Researchers at two Canadian universities found that using HPV testing was more accurate at detecting cervical precancers than the traditional PAP smear. If this finding bears out in further investigations, it could eventually mean HPV screening could be the main diagnostic tool for cervical cancer because nearly all cases of cervical cancer are caused by HPV.
The randomized, controlled study involved 19,009 women (16,374 completed the study) and was conducted by McGill University and the University of British Columbia. About half (8,296) of the women used the HPV test to screen for cervical cancer and the other half (8,078) used the Pap smear.
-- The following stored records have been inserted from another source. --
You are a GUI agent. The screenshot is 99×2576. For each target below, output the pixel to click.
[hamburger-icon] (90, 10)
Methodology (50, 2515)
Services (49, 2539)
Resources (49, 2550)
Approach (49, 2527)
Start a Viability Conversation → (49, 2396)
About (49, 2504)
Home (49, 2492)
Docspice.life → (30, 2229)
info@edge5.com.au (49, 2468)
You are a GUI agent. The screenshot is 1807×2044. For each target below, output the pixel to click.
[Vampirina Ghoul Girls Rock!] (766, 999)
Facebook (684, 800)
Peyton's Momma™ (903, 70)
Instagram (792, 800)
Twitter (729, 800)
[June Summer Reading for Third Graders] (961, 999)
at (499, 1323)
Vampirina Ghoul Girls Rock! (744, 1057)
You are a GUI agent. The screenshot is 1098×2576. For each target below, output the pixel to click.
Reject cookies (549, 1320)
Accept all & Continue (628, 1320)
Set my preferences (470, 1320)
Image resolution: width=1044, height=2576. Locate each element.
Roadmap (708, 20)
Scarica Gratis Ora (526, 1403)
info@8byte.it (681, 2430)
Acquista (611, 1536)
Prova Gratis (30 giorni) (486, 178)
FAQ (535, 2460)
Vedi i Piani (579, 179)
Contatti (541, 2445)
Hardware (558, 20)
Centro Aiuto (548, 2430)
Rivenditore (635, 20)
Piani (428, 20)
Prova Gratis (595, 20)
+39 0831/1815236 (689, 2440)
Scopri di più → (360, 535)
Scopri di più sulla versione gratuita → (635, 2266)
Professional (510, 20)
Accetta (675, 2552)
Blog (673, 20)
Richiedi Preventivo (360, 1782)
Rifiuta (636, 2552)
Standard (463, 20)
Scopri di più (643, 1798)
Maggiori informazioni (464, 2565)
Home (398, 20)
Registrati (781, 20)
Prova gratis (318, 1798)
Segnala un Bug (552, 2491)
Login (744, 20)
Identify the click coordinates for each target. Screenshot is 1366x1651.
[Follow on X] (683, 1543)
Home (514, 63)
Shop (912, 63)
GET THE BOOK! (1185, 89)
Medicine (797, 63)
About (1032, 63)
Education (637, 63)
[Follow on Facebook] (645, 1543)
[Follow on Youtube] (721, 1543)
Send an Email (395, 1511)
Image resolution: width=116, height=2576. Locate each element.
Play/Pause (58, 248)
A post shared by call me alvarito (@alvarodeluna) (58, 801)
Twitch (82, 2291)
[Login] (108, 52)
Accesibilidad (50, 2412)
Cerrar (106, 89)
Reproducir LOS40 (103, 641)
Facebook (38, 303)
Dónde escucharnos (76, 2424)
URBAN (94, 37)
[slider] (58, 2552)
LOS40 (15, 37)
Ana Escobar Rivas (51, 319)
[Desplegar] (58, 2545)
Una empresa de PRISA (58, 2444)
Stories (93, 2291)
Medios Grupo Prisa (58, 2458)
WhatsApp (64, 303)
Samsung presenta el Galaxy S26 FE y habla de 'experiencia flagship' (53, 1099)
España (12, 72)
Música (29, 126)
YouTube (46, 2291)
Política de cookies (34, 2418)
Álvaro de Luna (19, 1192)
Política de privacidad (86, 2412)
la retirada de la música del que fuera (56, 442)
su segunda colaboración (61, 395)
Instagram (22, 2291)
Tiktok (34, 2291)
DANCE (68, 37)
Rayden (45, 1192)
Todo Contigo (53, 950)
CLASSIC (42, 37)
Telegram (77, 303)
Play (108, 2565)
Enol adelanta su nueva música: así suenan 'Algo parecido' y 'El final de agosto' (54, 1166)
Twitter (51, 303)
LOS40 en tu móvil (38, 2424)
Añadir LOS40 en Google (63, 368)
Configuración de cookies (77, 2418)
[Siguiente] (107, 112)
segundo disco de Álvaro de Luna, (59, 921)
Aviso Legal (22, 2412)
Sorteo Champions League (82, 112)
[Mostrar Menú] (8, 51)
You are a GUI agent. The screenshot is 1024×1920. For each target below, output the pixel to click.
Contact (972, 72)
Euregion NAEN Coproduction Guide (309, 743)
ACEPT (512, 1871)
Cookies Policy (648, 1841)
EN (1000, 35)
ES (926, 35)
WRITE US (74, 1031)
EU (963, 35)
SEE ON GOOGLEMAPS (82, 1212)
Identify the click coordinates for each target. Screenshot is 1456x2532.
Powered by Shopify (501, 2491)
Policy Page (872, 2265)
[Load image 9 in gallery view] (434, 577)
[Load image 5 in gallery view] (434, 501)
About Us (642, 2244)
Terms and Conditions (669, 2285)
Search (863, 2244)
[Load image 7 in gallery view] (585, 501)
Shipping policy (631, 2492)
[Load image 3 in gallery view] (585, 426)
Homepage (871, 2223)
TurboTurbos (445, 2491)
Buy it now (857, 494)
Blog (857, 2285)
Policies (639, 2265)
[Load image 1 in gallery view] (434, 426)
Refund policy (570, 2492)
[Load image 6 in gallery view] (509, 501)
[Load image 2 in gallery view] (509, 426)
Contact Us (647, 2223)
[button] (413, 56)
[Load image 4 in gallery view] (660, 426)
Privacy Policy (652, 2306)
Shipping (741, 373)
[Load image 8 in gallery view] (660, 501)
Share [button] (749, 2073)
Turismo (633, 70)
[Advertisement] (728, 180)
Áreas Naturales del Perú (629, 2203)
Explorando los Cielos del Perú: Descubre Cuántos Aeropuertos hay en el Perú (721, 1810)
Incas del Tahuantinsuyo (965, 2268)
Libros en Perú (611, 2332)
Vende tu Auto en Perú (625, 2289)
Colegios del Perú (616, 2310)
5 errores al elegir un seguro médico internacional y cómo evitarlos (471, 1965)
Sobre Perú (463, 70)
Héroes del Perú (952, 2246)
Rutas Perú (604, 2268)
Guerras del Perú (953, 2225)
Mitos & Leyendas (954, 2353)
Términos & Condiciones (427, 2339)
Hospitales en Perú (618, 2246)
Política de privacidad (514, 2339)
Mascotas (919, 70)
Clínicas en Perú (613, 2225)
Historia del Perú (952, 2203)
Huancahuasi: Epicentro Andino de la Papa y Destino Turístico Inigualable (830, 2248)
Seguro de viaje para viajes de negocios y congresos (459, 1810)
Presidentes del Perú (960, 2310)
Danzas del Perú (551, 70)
At 48 months, the investigators found significantly fewer indicators of pre cervical cancer (cervical intraepithelial neoplasia grade 2 or worse) among women who underwent HPV testing versus the Pap smear. Cervical intraepithelial neoplasia (cervical dysplasia) is usually caused by HPV and can progress to cancer if not treated.
According to Rachel L. Winer, PhD, associate professor of epidemiology at the University of Washington who is affiliated with the University’s HPV research group (but who was not part of the study), these results could lead the way for cervical cancer screening to reach women who are underserved or who have not been screened. Currently, nearly one third of women ages 30 to 64 have not been screened or don’t get screened regularly.